Task to carry out — Begin your transcription at the line containing "Where should I" and continue it, word for word, to the final line below. Include only those lines and skip the pictures.

---------- Supplied records

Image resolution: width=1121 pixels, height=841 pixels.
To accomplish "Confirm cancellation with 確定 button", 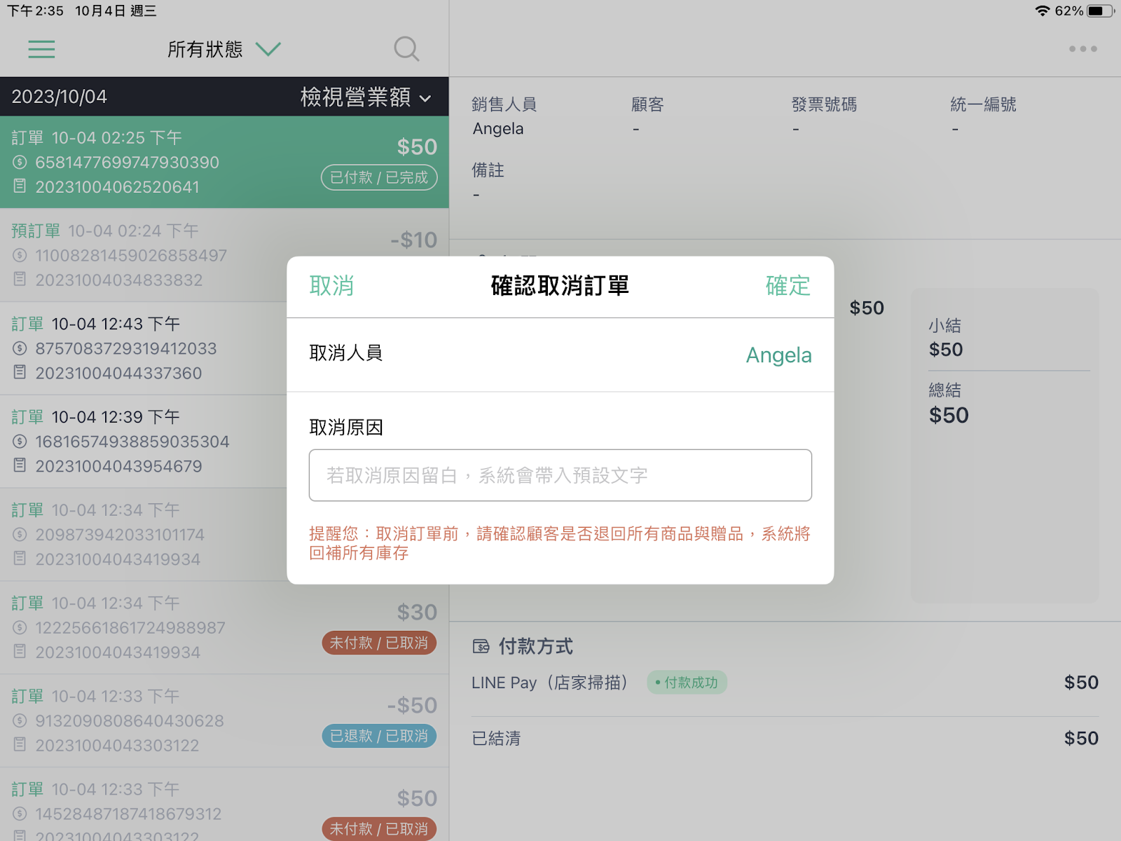I will coord(788,286).
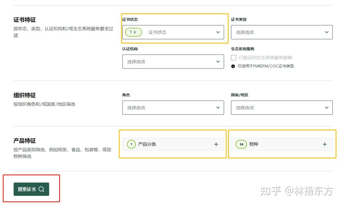
Task: Click the chevron arrow on the 认证机构 field
Action: pyautogui.click(x=218, y=61)
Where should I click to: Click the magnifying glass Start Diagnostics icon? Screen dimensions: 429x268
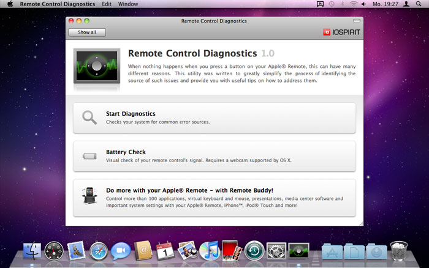89,117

--------------------

Output for this task —
Where should I click to: Click the magnifying glass Start Diagnostics icon? Screen dimensions: 429x268
89,117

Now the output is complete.